[Source records]

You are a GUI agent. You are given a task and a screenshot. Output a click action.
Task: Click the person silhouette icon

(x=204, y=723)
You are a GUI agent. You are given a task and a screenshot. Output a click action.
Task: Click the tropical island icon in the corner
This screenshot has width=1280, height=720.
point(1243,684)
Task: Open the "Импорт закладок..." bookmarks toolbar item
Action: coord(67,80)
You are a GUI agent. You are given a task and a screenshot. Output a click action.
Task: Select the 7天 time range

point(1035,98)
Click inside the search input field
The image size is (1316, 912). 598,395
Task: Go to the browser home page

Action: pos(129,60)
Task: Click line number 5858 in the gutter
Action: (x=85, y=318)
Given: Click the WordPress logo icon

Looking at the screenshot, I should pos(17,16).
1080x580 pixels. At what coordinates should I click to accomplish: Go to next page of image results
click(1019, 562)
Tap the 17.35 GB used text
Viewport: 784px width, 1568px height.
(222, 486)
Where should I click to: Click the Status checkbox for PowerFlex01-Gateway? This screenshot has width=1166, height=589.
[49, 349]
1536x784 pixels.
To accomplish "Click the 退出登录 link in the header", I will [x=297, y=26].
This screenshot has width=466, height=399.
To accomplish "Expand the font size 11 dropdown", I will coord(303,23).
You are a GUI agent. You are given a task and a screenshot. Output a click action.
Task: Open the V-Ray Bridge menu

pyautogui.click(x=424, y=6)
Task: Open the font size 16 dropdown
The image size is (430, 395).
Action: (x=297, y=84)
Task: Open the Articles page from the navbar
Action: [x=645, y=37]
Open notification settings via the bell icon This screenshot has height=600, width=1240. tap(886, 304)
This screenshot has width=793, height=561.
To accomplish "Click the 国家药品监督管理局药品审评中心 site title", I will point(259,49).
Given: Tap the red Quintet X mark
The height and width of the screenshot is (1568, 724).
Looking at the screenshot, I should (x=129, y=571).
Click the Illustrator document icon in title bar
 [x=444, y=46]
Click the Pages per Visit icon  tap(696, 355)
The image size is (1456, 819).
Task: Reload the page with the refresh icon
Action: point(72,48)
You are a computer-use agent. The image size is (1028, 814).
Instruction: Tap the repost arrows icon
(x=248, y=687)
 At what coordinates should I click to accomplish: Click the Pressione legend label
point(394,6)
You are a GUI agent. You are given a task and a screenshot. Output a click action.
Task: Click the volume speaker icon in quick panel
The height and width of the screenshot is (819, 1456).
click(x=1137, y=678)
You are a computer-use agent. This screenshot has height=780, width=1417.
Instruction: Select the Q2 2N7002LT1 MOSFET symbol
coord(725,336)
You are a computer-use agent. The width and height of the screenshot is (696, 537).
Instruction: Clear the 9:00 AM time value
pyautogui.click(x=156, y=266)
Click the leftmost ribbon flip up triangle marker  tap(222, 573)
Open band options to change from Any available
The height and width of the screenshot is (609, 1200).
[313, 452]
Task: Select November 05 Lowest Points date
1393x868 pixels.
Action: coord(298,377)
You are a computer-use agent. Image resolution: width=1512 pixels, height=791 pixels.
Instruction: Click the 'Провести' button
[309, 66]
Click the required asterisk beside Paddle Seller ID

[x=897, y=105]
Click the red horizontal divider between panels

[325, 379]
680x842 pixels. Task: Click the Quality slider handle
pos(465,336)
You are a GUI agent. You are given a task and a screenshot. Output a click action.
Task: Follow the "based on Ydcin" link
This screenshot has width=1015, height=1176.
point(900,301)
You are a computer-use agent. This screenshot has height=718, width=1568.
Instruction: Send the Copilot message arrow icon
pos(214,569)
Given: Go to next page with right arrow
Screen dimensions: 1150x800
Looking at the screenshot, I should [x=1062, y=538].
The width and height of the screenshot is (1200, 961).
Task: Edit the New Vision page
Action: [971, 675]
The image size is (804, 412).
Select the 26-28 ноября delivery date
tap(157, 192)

> **WHAT IS REQUIRED**: Convert the source records above into a JSON list of strings with one string per line, leaving out blank lines.

> **SOLUTION TO THIS TASK**:
[
  "You are a GUI agent. You are given a task and a screenshot. Output a click action.",
  "Task: Click the person silhouette icon",
  "(x=204, y=723)",
  "You are a GUI agent. You are given a task and a screenshot. Output a click action.",
  "Task: Click the tropical island icon in the corner",
  "This screenshot has width=1280, height=720.",
  "point(1243,684)",
  "Task: Open the \"Импорт закладок...\" bookmarks toolbar item",
  "Action: coord(67,80)",
  "You are a GUI agent. You are given a task and a screenshot. Output a click action.",
  "Task: Select the 7天 time range",
  "point(1035,98)",
  "Click inside the search input field",
  "The image size is (1316, 912). 598,395",
  "Task: Go to the browser home page",
  "Action: pos(129,60)",
  "Task: Click line number 5858 in the gutter",
  "Action: (x=85, y=318)",
  "Given: Click the WordPress logo icon",
  "Looking at the screenshot, I should pos(17,16).",
  "1080x580 pixels. At what coordinates should I click to accomplish: Go to next page of image results",
  "click(1019, 562)",
  "Tap the 17.35 GB used text",
  "Viewport: 784px width, 1568px height.",
  "(222, 486)",
  "Where should I click to: Click the Status checkbox for PowerFlex01-Gateway? This screenshot has width=1166, height=589.",
  "[49, 349]",
  "1536x784 pixels.",
  "To accomplish \"Click the 退出登录 link in the header\", I will [x=297, y=26].",
  "This screenshot has width=466, height=399.",
  "To accomplish \"Expand the font size 11 dropdown\", I will coord(303,23).",
  "You are a GUI agent. You are given a task and a screenshot. Output a click action.",
  "Task: Open the V-Ray Bridge menu",
  "pyautogui.click(x=424, y=6)",
  "Task: Open the font size 16 dropdown",
  "The image size is (430, 395).",
  "Action: (x=297, y=84)",
  "Task: Open the Articles page from the navbar",
  "Action: [x=645, y=37]",
  "Open notification settings via the bell icon This screenshot has height=600, width=1240. tap(886, 304)",
  "This screenshot has width=793, height=561.",
  "To accomplish \"Click the 国家药品监督管理局药品审评中心 site title\", I will point(259,49).",
  "Given: Tap the red Quintet X mark",
  "The height and width of the screenshot is (1568, 724).",
  "Looking at the screenshot, I should (x=129, y=571).",
  "Click the Illustrator document icon in title bar",
  " [x=444, y=46]",
  "Click the Pages per Visit icon  tap(696, 355)",
  "The image size is (1456, 819).",
  "Task: Reload the page with the refresh icon",
  "Action: point(72,48)",
  "You are a computer-use agent. The image size is (1028, 814).",
  "Instruction: Tap the repost arrows icon",
  "(x=248, y=687)",
  " At what coordinates should I click to accomplish: Click the Pressione legend label",
  "point(394,6)",
  "You are a GUI agent. You are given a task and a screenshot. Output a click action.",
  "Task: Click the volume speaker icon in quick panel",
  "The height and width of the screenshot is (819, 1456).",
  "click(x=1137, y=678)",
  "You are a computer-use agent. This screenshot has height=780, width=1417.",
  "Instruction: Select the Q2 2N7002LT1 MOSFET symbol",
  "coord(725,336)",
  "You are a computer-use agent. The width and height of the screenshot is (696, 537).",
  "Instruction: Clear the 9:00 AM time value",
  "pyautogui.click(x=156, y=266)",
  "Click the leftmost ribbon flip up triangle marker  tap(222, 573)",
  "Open band options to change from Any available",
  "The height and width of the screenshot is (609, 1200).",
  "[313, 452]",
  "Task: Select November 05 Lowest Points date",
  "1393x868 pixels.",
  "Action: coord(298,377)",
  "You are a computer-use agent. Image resolution: width=1512 pixels, height=791 pixels.",
  "Instruction: Click the 'Провести' button",
  "[309, 66]",
  "Click the required asterisk beside Paddle Seller ID",
  "[x=897, y=105]",
  "Click the red horizontal divider between panels",
  "[325, 379]",
  "680x842 pixels. Task: Click the Quality slider handle",
  "pos(465,336)",
  "You are a GUI agent. You are given a task and a screenshot. Output a click action.",
  "Task: Follow the \"based on Ydcin\" link",
  "This screenshot has width=1015, height=1176.",
  "point(900,301)",
  "You are a computer-use agent. This screenshot has height=718, width=1568.",
  "Instruction: Send the Copilot message arrow icon",
  "pos(214,569)",
  "Given: Go to next page with right arrow",
  "Screen dimensions: 1150x800",
  "Looking at the screenshot, I should [x=1062, y=538].",
  "The width and height of the screenshot is (1200, 961).",
  "Task: Edit the New Vision page",
  "Action: [971, 675]",
  "The image size is (804, 412).",
  "Select the 26-28 ноября delivery date",
  "tap(157, 192)"
]